▶ _REQUIRED WORK_
The reply should give back every entry exactly as written.

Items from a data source
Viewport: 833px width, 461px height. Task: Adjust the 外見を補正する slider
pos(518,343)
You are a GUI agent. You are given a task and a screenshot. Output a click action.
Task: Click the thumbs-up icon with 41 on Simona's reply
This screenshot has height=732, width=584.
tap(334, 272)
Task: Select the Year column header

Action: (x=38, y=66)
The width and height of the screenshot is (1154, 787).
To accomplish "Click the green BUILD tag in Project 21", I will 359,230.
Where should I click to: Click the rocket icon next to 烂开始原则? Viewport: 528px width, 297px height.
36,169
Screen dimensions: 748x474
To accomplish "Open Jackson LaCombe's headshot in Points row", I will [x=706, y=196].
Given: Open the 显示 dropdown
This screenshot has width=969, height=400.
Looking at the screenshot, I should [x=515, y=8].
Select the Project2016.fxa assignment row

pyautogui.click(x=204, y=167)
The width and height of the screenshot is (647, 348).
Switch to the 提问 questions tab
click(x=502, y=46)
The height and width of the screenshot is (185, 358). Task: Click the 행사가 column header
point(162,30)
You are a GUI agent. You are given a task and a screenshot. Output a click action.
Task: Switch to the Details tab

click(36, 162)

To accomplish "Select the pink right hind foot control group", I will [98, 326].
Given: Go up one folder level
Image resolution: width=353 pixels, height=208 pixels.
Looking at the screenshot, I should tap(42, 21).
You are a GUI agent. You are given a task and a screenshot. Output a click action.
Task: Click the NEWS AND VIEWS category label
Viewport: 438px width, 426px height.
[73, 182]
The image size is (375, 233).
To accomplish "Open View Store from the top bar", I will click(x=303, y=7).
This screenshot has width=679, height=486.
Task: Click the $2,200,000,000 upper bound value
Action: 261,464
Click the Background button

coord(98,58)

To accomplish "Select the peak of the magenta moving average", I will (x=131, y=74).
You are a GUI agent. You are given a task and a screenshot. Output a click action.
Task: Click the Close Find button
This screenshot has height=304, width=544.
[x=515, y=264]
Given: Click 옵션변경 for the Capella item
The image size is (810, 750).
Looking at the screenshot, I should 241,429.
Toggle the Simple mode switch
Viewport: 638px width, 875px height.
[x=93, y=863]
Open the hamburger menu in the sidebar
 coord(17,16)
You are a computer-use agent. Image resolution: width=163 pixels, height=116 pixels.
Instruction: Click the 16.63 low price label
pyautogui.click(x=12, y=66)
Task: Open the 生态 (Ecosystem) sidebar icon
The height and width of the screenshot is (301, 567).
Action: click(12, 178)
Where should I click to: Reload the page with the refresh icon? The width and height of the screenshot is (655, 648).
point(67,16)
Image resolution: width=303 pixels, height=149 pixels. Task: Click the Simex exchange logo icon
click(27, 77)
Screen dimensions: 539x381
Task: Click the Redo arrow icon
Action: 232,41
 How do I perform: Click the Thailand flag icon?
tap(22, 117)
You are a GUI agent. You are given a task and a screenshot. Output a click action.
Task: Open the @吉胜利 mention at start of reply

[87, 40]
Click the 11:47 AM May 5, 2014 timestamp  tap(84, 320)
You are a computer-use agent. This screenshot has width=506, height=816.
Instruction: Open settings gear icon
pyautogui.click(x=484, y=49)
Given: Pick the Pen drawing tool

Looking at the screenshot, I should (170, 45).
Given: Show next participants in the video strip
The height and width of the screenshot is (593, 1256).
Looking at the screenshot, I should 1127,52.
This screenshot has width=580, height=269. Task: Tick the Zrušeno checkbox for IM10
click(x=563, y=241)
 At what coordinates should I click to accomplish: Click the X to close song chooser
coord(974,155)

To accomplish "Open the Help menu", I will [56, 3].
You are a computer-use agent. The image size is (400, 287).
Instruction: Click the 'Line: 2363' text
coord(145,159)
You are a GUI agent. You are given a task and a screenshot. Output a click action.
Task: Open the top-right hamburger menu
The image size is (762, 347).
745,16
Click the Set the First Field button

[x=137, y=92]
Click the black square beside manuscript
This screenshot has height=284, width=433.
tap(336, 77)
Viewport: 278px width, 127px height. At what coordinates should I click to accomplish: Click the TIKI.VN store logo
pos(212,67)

▶ _EXERCISE OUTPUT_
Viewport: 833px width, 461px height. Task: Adjust the 外見を補正する slider
pos(518,343)
You are a GUI agent. You are given a task and a screenshot. Output a click action.
Task: Click the thumbs-up icon with 41 on Simona's reply
This screenshot has height=732, width=584.
tap(334, 272)
Task: Select the Year column header

Action: (x=38, y=66)
The width and height of the screenshot is (1154, 787).
To accomplish "Click the green BUILD tag in Project 21", I will 359,230.
Where should I click to: Click the rocket icon next to 烂开始原则? Viewport: 528px width, 297px height.
36,169
Screen dimensions: 748x474
To accomplish "Open Jackson LaCombe's headshot in Points row", I will [x=706, y=196].
Given: Open the 显示 dropdown
This screenshot has width=969, height=400.
Looking at the screenshot, I should [x=515, y=8].
Select the Project2016.fxa assignment row

pyautogui.click(x=204, y=167)
The width and height of the screenshot is (647, 348).
Switch to the 提问 questions tab
click(x=502, y=46)
The height and width of the screenshot is (185, 358). Task: Click the 행사가 column header
point(162,30)
You are a GUI agent. You are given a task and a screenshot. Output a click action.
Task: Switch to the Details tab

click(36, 162)

To accomplish "Select the pink right hind foot control group", I will [98, 326].
Given: Go up one folder level
Image resolution: width=353 pixels, height=208 pixels.
Looking at the screenshot, I should tap(42, 21).
You are a GUI agent. You are given a task and a screenshot. Output a click action.
Task: Click the NEWS AND VIEWS category label
Viewport: 438px width, 426px height.
[73, 182]
The image size is (375, 233).
To accomplish "Open View Store from the top bar", I will click(x=303, y=7).
This screenshot has width=679, height=486.
Task: Click the $2,200,000,000 upper bound value
Action: 261,464
Click the Background button

coord(98,58)

To accomplish "Select the peak of the magenta moving average", I will (x=131, y=74).
You are a GUI agent. You are given a task and a screenshot. Output a click action.
Task: Click the Close Find button
This screenshot has height=304, width=544.
[x=515, y=264]
Given: Click 옵션변경 for the Capella item
The image size is (810, 750).
Looking at the screenshot, I should 241,429.
Toggle the Simple mode switch
Viewport: 638px width, 875px height.
[x=93, y=863]
Open the hamburger menu in the sidebar
 coord(17,16)
You are a computer-use agent. Image resolution: width=163 pixels, height=116 pixels.
Instruction: Click the 16.63 low price label
pyautogui.click(x=12, y=66)
Task: Open the 生态 (Ecosystem) sidebar icon
The height and width of the screenshot is (301, 567).
Action: click(12, 178)
Where should I click to: Reload the page with the refresh icon? The width and height of the screenshot is (655, 648).
point(67,16)
Image resolution: width=303 pixels, height=149 pixels. Task: Click the Simex exchange logo icon
click(27, 77)
Screen dimensions: 539x381
Task: Click the Redo arrow icon
Action: 232,41
 How do I perform: Click the Thailand flag icon?
tap(22, 117)
You are a GUI agent. You are given a task and a screenshot. Output a click action.
Task: Open the @吉胜利 mention at start of reply

[87, 40]
Click the 11:47 AM May 5, 2014 timestamp  tap(84, 320)
You are a computer-use agent. This screenshot has width=506, height=816.
Instruction: Open settings gear icon
pyautogui.click(x=484, y=49)
Given: Pick the Pen drawing tool

Looking at the screenshot, I should (170, 45).
Given: Show next participants in the video strip
The height and width of the screenshot is (593, 1256).
Looking at the screenshot, I should 1127,52.
This screenshot has width=580, height=269. Task: Tick the Zrušeno checkbox for IM10
click(x=563, y=241)
 At what coordinates should I click to accomplish: Click the X to close song chooser
coord(974,155)

To accomplish "Open the Help menu", I will [56, 3].
You are a computer-use agent. The image size is (400, 287).
Instruction: Click the 'Line: 2363' text
coord(145,159)
You are a GUI agent. You are given a task and a screenshot. Output a click action.
Task: Open the top-right hamburger menu
The image size is (762, 347).
745,16
Click the Set the First Field button

[x=137, y=92]
Click the black square beside manuscript
This screenshot has height=284, width=433.
tap(336, 77)
Viewport: 278px width, 127px height. At what coordinates should I click to accomplish: Click the TIKI.VN store logo
pos(212,67)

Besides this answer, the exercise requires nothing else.